The defendant sat with his shoulders hunched, with an occasionally nervous smile - and at times reminded me of a dog that had been caught doing something wrong.  At times I thought he looked scared and perhaps defeated (before you put too much credence in this observation, please realize that I am one of those people who has a hard time interpreting body language.)   At one point I answered a question about the impact and spoke strongly, saying that the effects of this trial (whether guilty or innocent) would hang over the man in the future -- that if innocent, there would still be those who branded him as guilty in the community, and if guilty then upon his release the label would be hung around his neck like an albatross (I didn't look to see his reaction to this.)

But it struck me that we were being called on to give a ruling that would strongly affect the rest of his life.  We were given the proposed terms of punishment (in years) should he be found guilty.

The prosecutor built a foundation (I recognized this... not sure how many others did...) that much of the evidence might be personal testimony and hearsay and that there might be a lack of much physical evidence.   It began to feel as if the trial were actually proceeding right there in front of the 77 potential jurors.

The defense spoke second, and started to lay a foundation of "doubtful identification" and later a "you as jurors don't HAVE to believe the 'expert witness'" - while this might have empowered some of the potential jurors, it irritated the dickens out of me.  I thought that his case might be fairly weak, even in the face of hearsay evidence.

During one of the recesses, a court across the way let out.  I listened as someone (who seemed to be a minister) came to speak to a group who seemed to be family members of the accused about redemption and programs and so forth.  At a later recess, the group boiled out of the courtroom in great agitation.  One woman shrieked, "Fifty YEARS!  How could they DO this!  It was his first time!  How could they DO this to my son!"
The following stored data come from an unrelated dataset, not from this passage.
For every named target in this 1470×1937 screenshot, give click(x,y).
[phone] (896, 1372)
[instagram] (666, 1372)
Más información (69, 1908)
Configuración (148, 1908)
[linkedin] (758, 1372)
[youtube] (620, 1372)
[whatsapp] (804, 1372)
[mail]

And there, in a nutshell, was the heartrending drama of the justice system -- acts that will follow someone for the rest of their lives and the heartbreak of the families who will also have the deed and the judgement hanging over them (no matter how the trial ended) for the rest of their lives, too.  Her son will enter a system that I'm familiar with (I worked as a volunteer advocate for prisoner families... trying to help them and trying to help make sure their loved ones were able to see them and to get medicine and were treated humanely.)

I also thought rather wryly to myself that if that poor mother had instead been the mother of, say, Oscar Pistorius, the terms of punishment would have been different.  But they were Black, and this is America, and nobody in that family had millions of dollars to bestow on a defense team (I am assuming that it was a homicide conviction that the mother was crying about, though it could have been something else.)

It's a sobering experience to be responsible for someone's future; to change the things that life will throw at them in the future because of what they've done.  To give them a label that will follow them the rest of their lives (Guilty One or Innocent One.)

I think that next year (after setting some things in order) I will step back into the advocacy group and see if I can offer some help to inmate families again.